• Your task:
Take the entries that follow and return exactly the lines from the one holding "Where should I" through the one holding "This screenshot has width=1038, height=477.", both included. Nothing else is needed.

• Input for this task:
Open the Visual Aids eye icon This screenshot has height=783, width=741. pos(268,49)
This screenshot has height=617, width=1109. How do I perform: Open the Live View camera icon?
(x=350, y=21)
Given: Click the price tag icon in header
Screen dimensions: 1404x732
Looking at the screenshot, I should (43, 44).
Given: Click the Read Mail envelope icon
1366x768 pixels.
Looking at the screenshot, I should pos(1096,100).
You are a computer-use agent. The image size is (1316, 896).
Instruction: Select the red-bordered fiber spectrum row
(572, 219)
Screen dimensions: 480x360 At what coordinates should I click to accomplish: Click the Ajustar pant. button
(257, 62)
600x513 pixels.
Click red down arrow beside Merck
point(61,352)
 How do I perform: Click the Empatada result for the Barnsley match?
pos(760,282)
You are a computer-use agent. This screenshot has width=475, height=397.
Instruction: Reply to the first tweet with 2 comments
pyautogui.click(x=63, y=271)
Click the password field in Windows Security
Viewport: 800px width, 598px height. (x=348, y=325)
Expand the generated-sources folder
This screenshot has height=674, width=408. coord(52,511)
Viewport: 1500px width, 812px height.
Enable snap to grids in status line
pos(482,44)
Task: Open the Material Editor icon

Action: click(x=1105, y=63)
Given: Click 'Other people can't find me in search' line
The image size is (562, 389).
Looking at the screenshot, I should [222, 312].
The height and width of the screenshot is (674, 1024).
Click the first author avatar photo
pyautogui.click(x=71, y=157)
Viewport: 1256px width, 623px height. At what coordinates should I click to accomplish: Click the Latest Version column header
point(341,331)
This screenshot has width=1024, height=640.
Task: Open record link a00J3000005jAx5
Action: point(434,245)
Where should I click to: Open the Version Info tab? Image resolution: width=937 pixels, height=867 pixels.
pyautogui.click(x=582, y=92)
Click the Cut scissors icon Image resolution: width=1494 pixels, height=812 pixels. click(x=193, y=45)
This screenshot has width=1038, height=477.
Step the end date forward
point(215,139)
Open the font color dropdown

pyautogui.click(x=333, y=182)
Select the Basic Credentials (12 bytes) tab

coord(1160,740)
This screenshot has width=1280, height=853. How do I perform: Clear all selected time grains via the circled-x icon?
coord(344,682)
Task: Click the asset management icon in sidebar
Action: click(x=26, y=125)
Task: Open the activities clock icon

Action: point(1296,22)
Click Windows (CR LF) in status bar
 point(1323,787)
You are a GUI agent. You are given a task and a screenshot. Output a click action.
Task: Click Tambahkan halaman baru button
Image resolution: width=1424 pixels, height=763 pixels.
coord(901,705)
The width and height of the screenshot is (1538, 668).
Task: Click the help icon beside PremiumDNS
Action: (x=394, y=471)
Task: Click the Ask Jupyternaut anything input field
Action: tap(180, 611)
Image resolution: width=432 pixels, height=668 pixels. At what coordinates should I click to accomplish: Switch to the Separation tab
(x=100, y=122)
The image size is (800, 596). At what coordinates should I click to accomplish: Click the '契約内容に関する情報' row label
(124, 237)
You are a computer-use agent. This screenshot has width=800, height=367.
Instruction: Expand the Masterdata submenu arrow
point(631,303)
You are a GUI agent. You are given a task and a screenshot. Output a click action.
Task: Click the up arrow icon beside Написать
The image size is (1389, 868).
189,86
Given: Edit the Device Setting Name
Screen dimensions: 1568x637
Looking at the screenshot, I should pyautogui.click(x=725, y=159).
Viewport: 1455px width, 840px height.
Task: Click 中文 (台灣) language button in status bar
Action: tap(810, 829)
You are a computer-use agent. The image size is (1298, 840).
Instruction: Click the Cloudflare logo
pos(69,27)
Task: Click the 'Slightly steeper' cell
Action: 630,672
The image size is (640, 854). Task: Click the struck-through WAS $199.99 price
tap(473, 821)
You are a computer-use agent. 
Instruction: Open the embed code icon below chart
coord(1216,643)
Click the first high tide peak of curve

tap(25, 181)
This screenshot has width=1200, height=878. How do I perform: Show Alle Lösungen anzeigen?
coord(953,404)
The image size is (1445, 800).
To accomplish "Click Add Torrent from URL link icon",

• Problem solution:
Where should I click to: Open the Version Info tab? Image resolution: width=937 pixels, height=867 pixels.
pyautogui.click(x=582, y=92)
Click the Cut scissors icon Image resolution: width=1494 pixels, height=812 pixels. click(x=193, y=45)
This screenshot has width=1038, height=477.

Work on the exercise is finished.